The Miccosukee Tribe of Indians of Florida has joined in the nationwide litigation revolt against opioids, seeking more than $100 million in a federal lawsuit against a slew of drug manufacturers and distributors that allegedly sent the tribe into crisis by pushing prescription painkillers.

Coral Gables lawyer Adam Moskowitz of the Moskowitz Law Firm filed the suit in the Southern District of Florida, calling out 12 defendants.

Among them are drug manufacturers Purdue Pharma L.P., which makes the narcotic pain reliever OxyContin; Janssen Pharmaceuticals, a branch of Johnson & Johnson; retail giant Walgreen Co. and wholesale distributor AmerisourceBergen Drug Corp.

The defendants used misleading marketing schemes to normalize opioid prescription and play down the dangers, according to the lawsuit, which seeks damages for negligence, public nuisance and violations of the Florida Deceptive and Unfair Trade Practices Act and the Racketeer Influenced and Corrupt Organizations Act.

“Opioid addiction and overdose (have) killed many tribal members and turned others into shells of their former selves,” the complaint said.


Read the full complaint:


The Miccosukee Tribe is a federally recognized Indian tribe spanning three reservations in western Broward and Miami-Dade. As a sovereign entity it governs itself and has spent tens of millions to stem the opioid epidemic with medical care, counseling, child care and law enforcement, according to the lawsuit.

Miccosukee Tribe of Indians of Florida. Miccosukee Tribe of Indians of Florida.

When it comes to drug overdoses, Native Americans suffer the highest death rates of any ethnic or racial group in the U.S., according to the complaint, which says historical trauma has left the group more vulnerable to substance abuse.

The tribe’s remote location and lack of educational opportunities have also made its members more vulnerable to substance abuse, according to Moskowitz.

“The Miccosukee Tribe itself is physically located out near the Everglades, so it’s kind of an isolated part of our community.

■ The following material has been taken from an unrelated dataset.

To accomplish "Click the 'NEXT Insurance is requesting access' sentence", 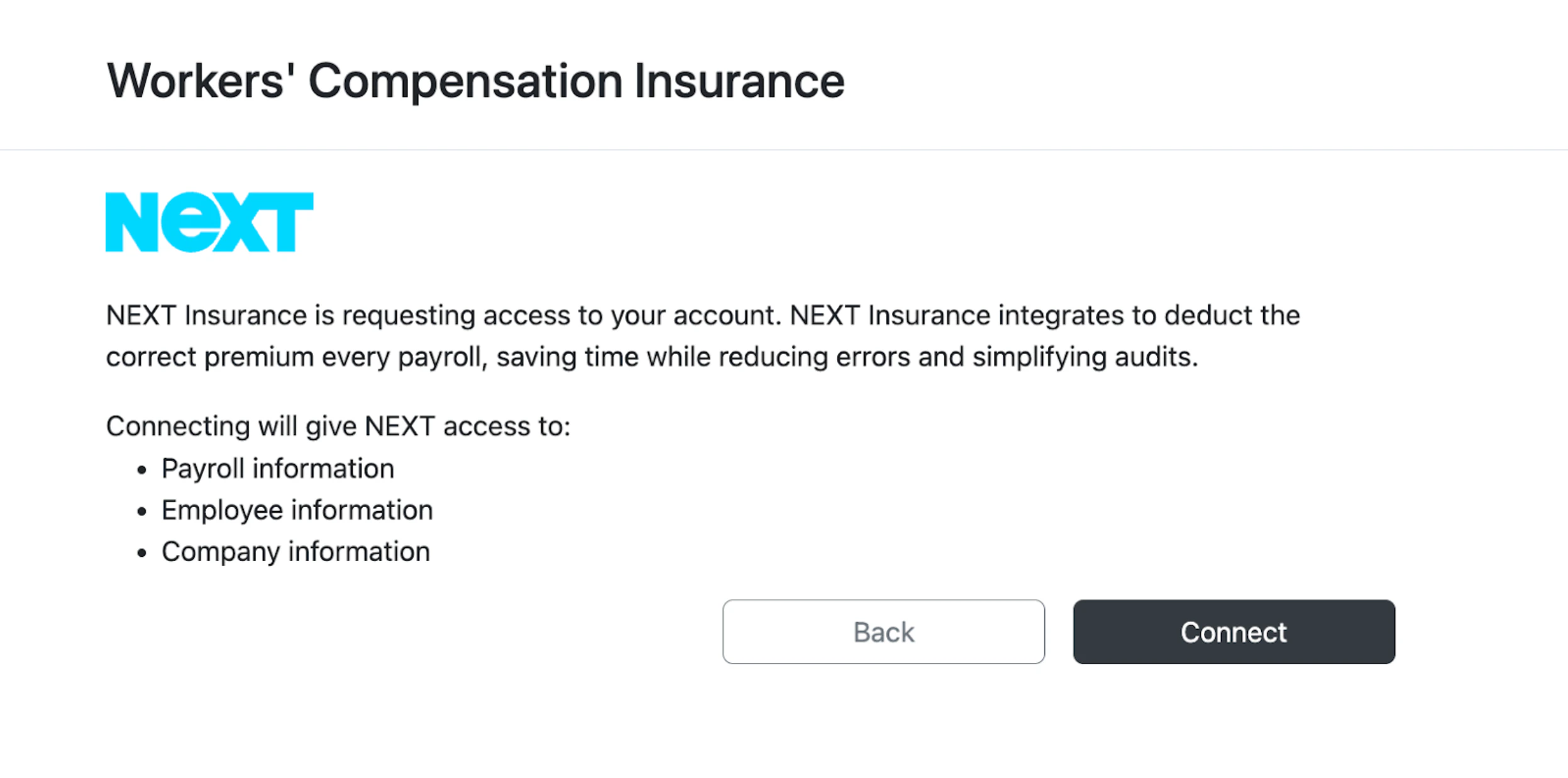I will click(443, 315).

It’s harder for a young person growing up in that community to integrate and to have the opportunities that a lot of us have,” he said.

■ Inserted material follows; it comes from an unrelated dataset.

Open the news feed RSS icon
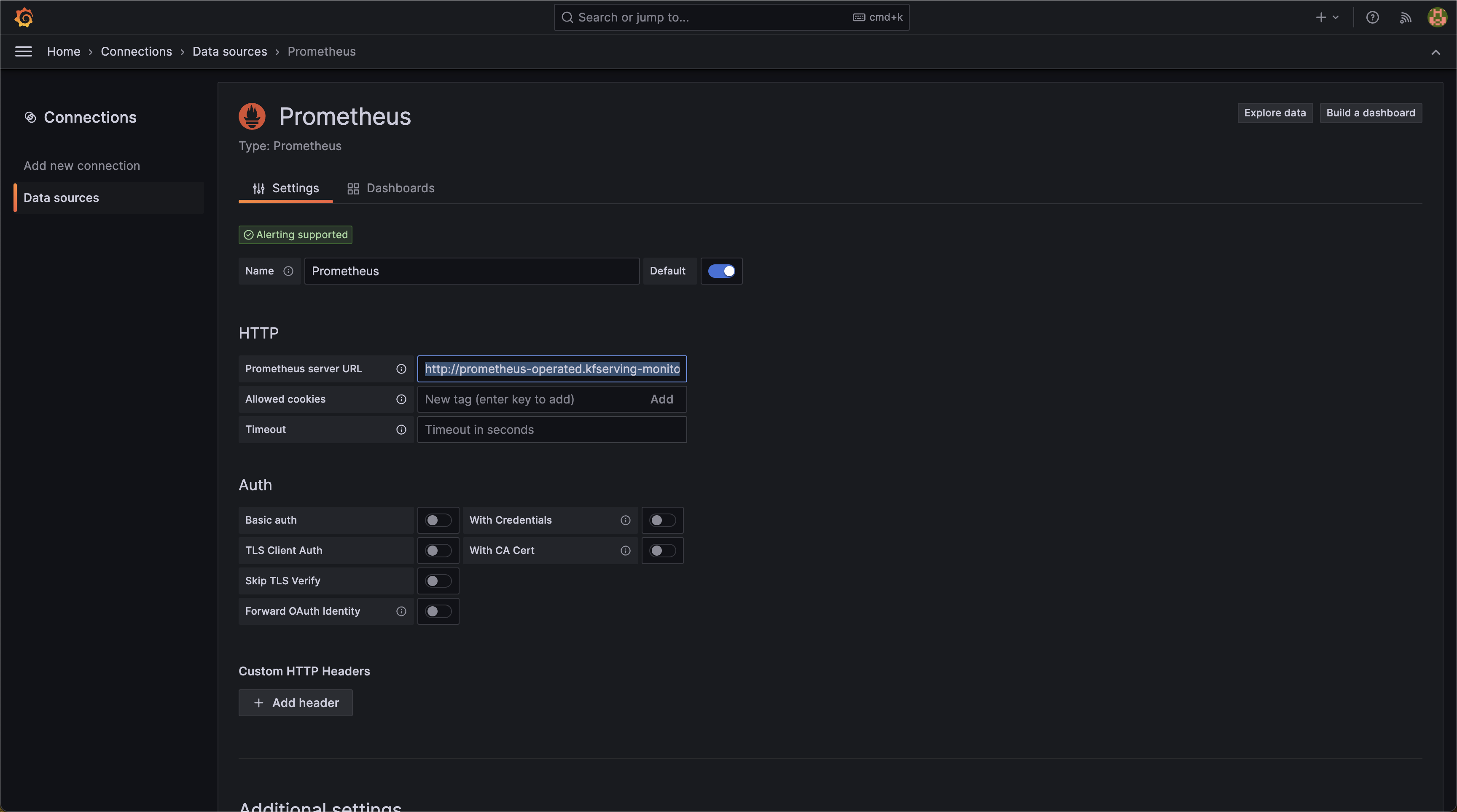This screenshot has width=1457, height=812. click(1405, 17)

Janssen Pharmaceuticals called the allegations “baseless and unsubstantiated,” claiming its marketing was appropriate and responsible, and that its labeling displayed the risks and benefits of drugs.

“Opioid abuse and addiction are serious public health issues,” a spokesperson from Janssen Pharmaceuticals said. “We are committed to being part of the ongoing dialogue and to doing our part to find ways to address this crisis.”

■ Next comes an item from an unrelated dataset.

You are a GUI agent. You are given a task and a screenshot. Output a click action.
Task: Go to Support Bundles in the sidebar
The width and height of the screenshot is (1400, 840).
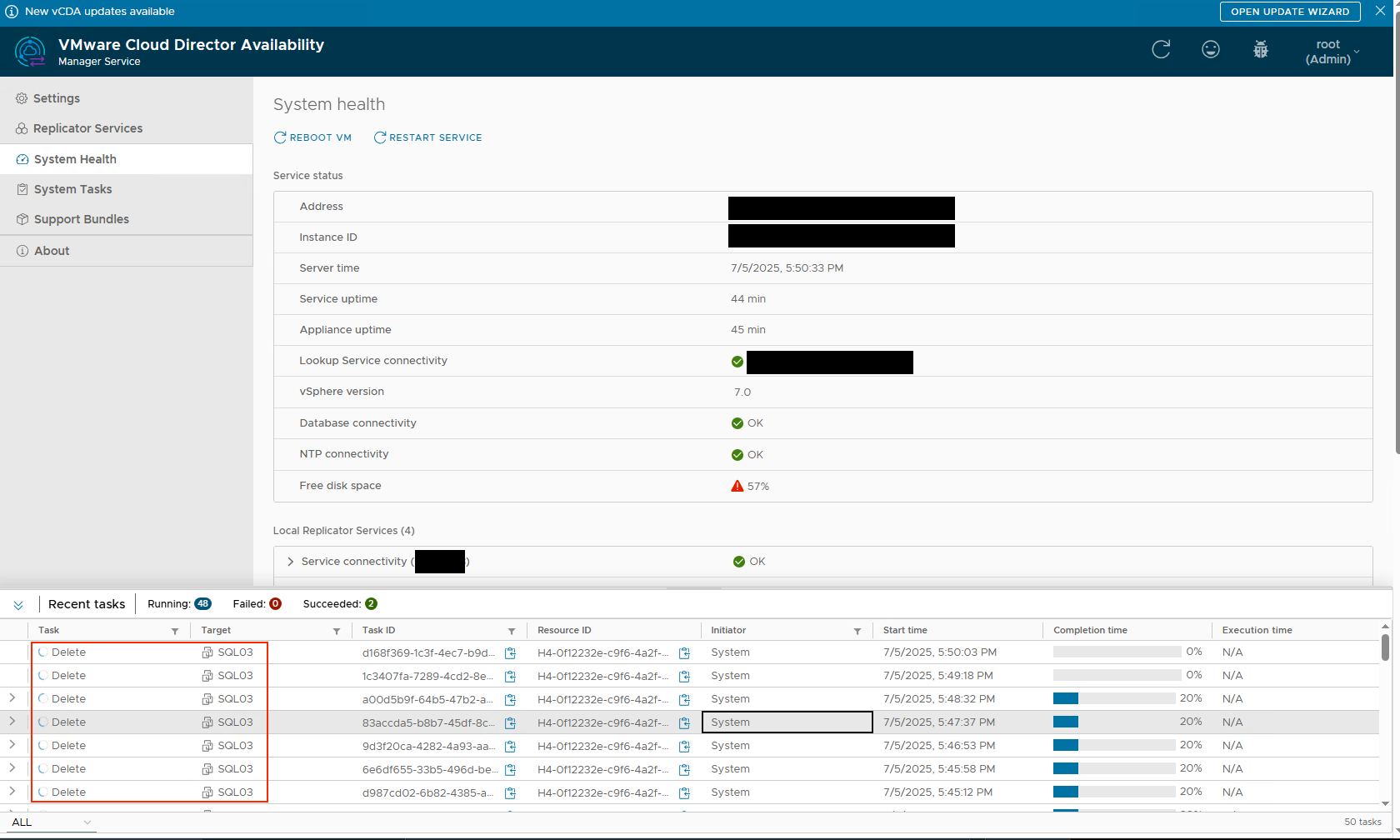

Gabe Weissman, vice president of communications at AmerisourceBergen, said the company is committed to combating opioid abuse, and pointed out that opioids constitute less than 2 percent of its sales.

“We are dedicated to doing our part as a distributor to mitigate the diversion of these drugs without interfering with clinical decisions made by doctors, who interact directly with patients and decide what treatments are most appropriate for their care,” Weissman said in a statement.

Walgreen Co. declined to comment on the case, while the remaining defendants did not respond to requests for comment before deadline.

The first Miccosukee Indian to have ever graduated from law school, Curtis E. Osceola, is also working on the case.

“They are extremely proud of him, and if anybody is going to represent them in legal affairs, of course, they would love somebody from their own tribe,” Moskowitz said. “Curtis is a wonderful role model and example for all of the tribe. … And now he’s going to dedicate his career to helping his people.”

Though Moskowitz specializes in class action lawsuits, he and Osceola plan to opt out of a class action in the Northern District of Ohio, consolidating various cases brought by Native American tribes.

“We’re doing our best to help our clients, and we believe in filing this case that’s one step,” Moskowitz said. “But our larger goal is to help the tribe in general, in terms of their welfare, their betterment and their community involvement.”